The peremptory exception may be pleaded at any stage of the proceeding in the trial court prior to a submission of the case for a decision.”

In Frederick vs. Popich Marine Construction, Inc., La.App., 136 So.2d 423, this court had under consideration LSA-C.C.P. Article 928, and in connection therewith, said:

“On this score we are fortified by Articles 44 and 928, LSA-C.C.P. (effective January 1, 1961) which provide that objection to venue may not be waived prior to institution of suit and that an objection to venue is waived by failure to plead same as a declinatory exception which according to Article 928 requires *806such a plea be made before joinder of issue.”

The Court of Appeal, Second Circuit, reached the same conclusion in McLemore v. Gullett, 211 So.2d 698, wherein the court said:

“An exception of improper venue is a declinatory exception (LSA-C.C.P. Art. 924) and, as such, must be pleaded prior to answer or judgment by default. Plowever, except in special instances, of which this is not one, any objection to venue is waived by the failure of the defendant to plead the declinatory exception timely (LSA-C.C.P. Art. 44).”

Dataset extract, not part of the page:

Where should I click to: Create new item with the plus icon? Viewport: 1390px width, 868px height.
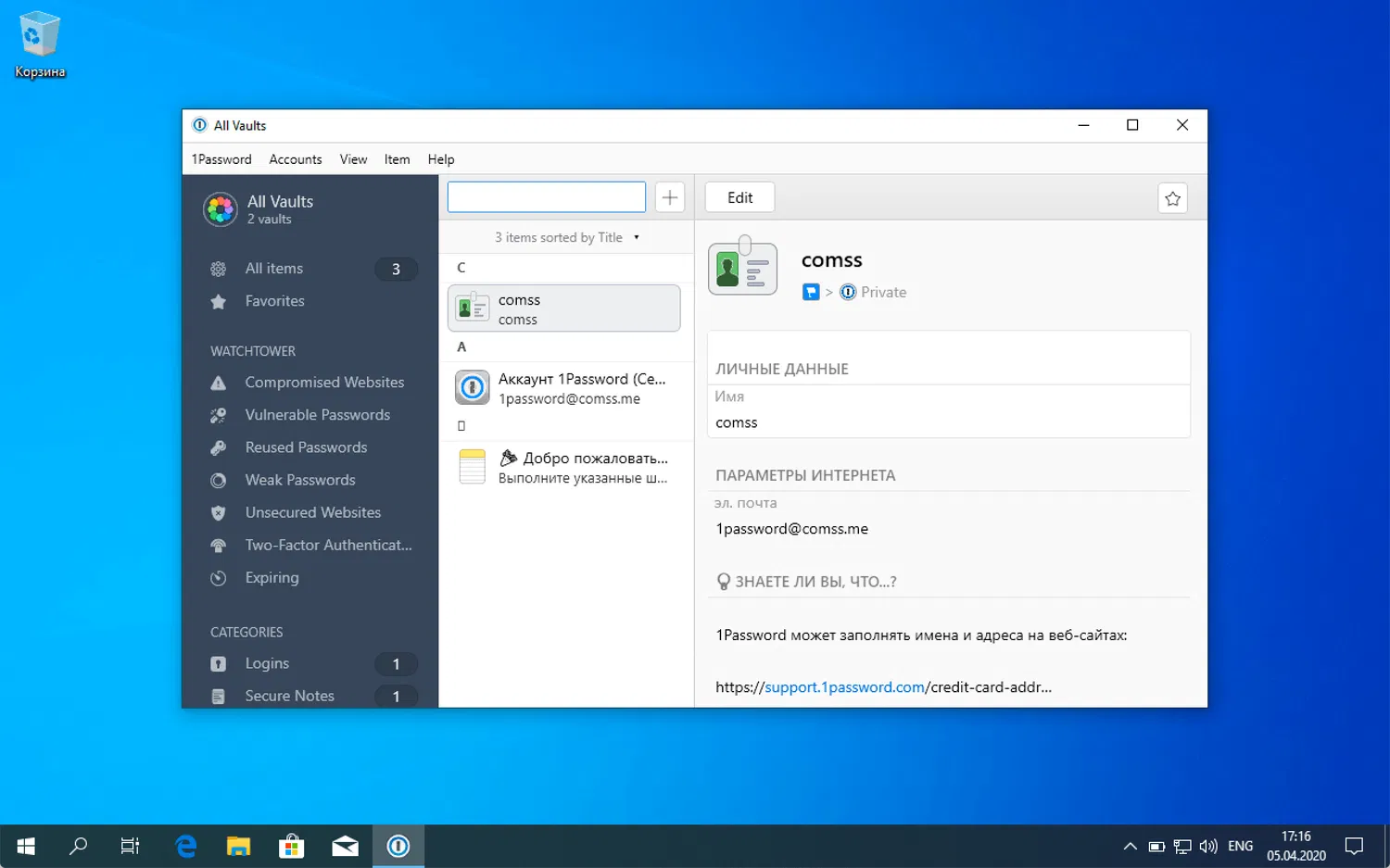point(670,196)
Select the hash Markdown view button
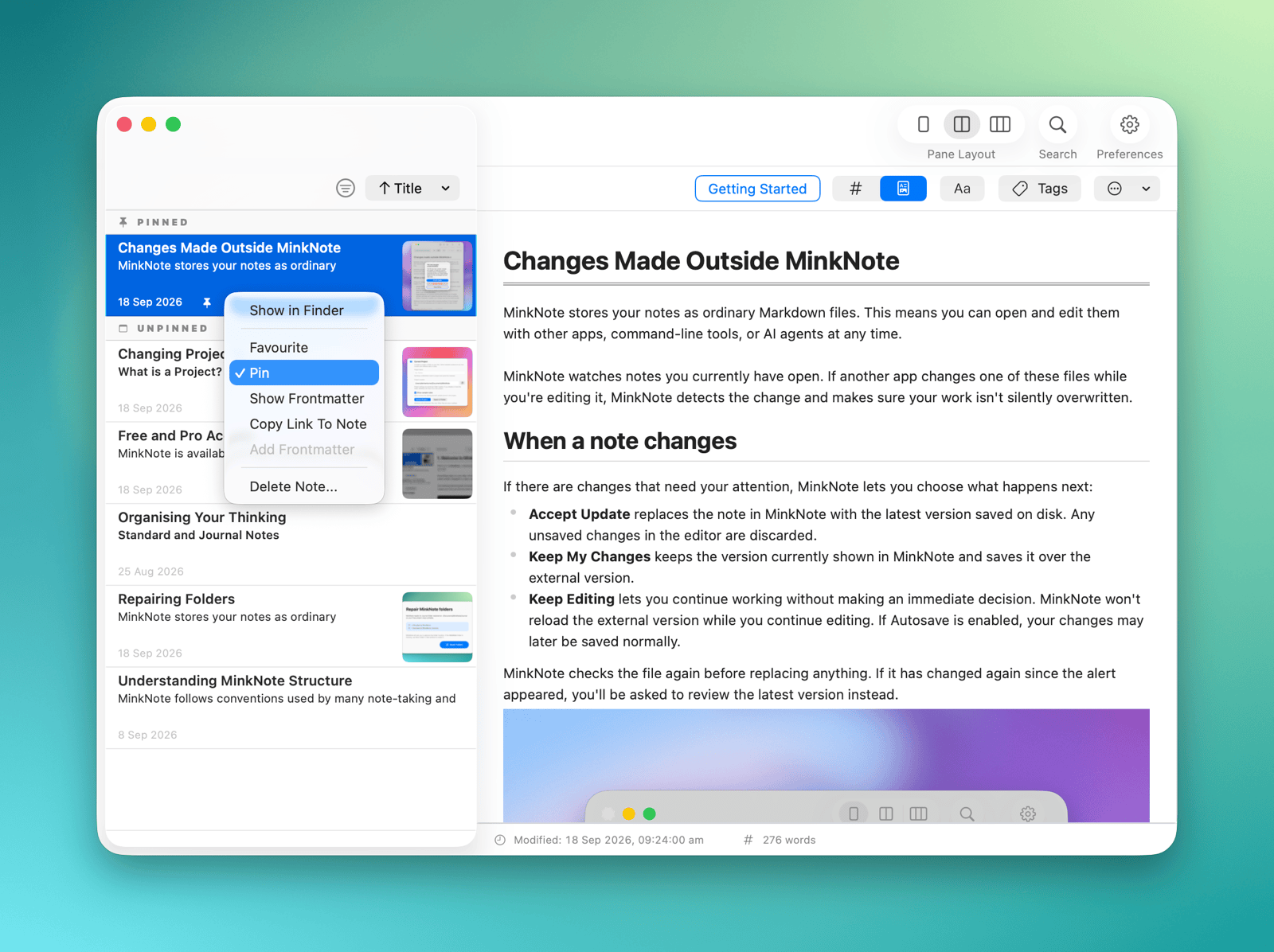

In the case of Ponthieux v. Lindsay, 216 So.2d 407, the Court of Appeal, Third Circuit said:

“With limited exceptions not here applicable, objections to improper venue are waived by making a general appearance, LSA-C.C.P. Arts. 925, 7, or else by the failure to raise such objections by a de-clinatory exception filed prior to answer or to entry of preliminary default, Arts. 44, 928. The defendant Lindsay made no appearance. Since by service of process the court had personal jurisdiction to render judgment against him, Lindsay’s failure to plead the objection to venue timely constituted a waiver of his right to do so.”

We conclude that the defendant, Rivers Breaux, waived his right to plead his objection to the venue because he permitted a preliminary default to be entered against him before pleading. Therefore, the judgment of the trial court in sustaining the exception of improper venue filed by Rivers Breaux is reversed and the exception of improper venue is overruled as to Rivers Breaux.

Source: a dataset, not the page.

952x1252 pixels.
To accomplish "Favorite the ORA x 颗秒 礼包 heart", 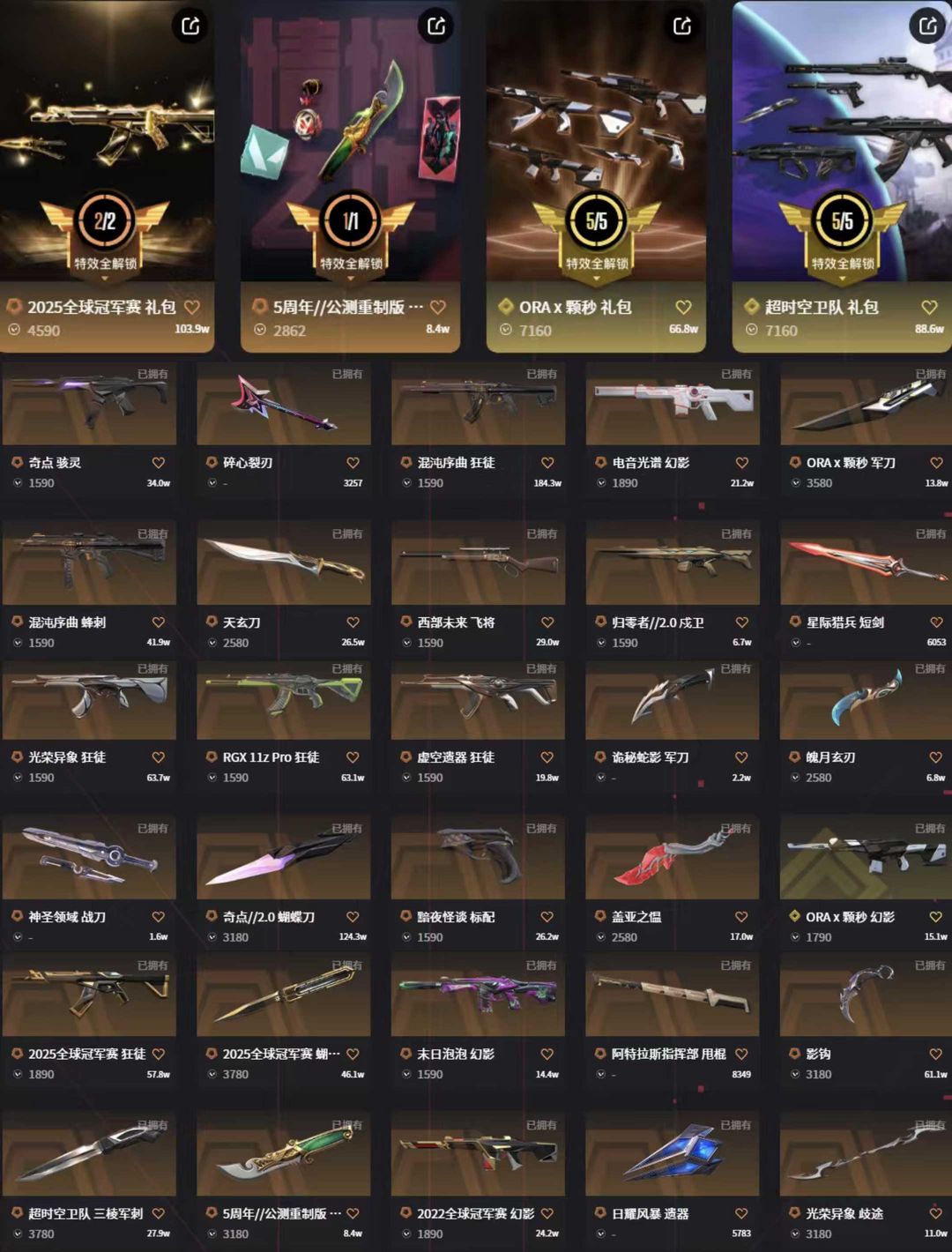I will pyautogui.click(x=683, y=308).
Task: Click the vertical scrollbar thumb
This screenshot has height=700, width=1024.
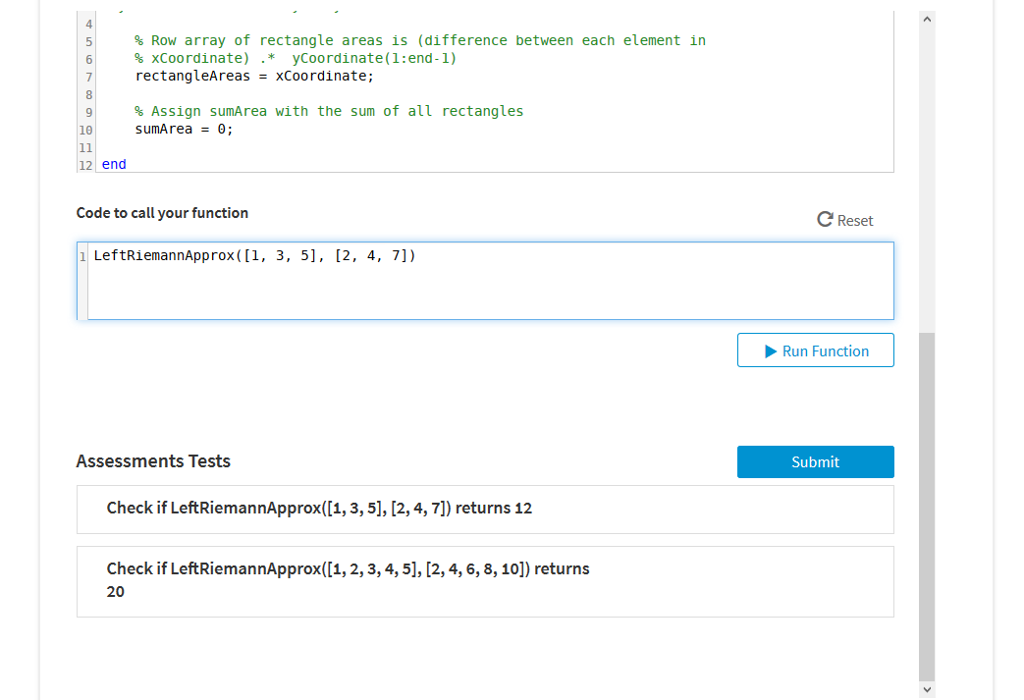Action: click(927, 500)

The defendants filed a plea of prescription of one year, which was not acted upon by the trial judge. The defendants have not answered the appeal. But they have filed an exception of prescription of one year in this court. The plaintiff has requested in his brief, that if this court should find that J. W. Evans’ declinatory exception should be sustained, then, he desires and requests pursuant to LSA-C.C.P. Article 2163, the case be remanded to the trial court for the trial of the peremptory exception of prescription. LSA-C.C.P. Article 2163 provides:

“The appellate court may consider the peremptory exception filed for the first time in that court, if pleaded prior to a submission of the case for a decision, and if proof of the ground of the exception appears of record.
If the ground for the peremptory exception pleaded in the appellate court is prescription, the plaintiff may demand that the case be remanded to the trial court for trial of the exception.”

No evidence was introduced in the trial court on the exception of prescription. In view of the provisions of LSA-C.C.P. Article 2163, we believe that justice would best be served if the case were remanded to the lower court for the trial of the peremptory exception of prescription.

For the reasons hereinabove assigned, the judgment of the trial court sustaining the exception of improper venue as to J. W. Evans is sustained, and reversed, set aside, and overruled as to Rivers Breaux, and this matter is remanded to the trial court for further proceedings consistent with the views herein expressed.

Affirmed in part, set aside in part and remanded.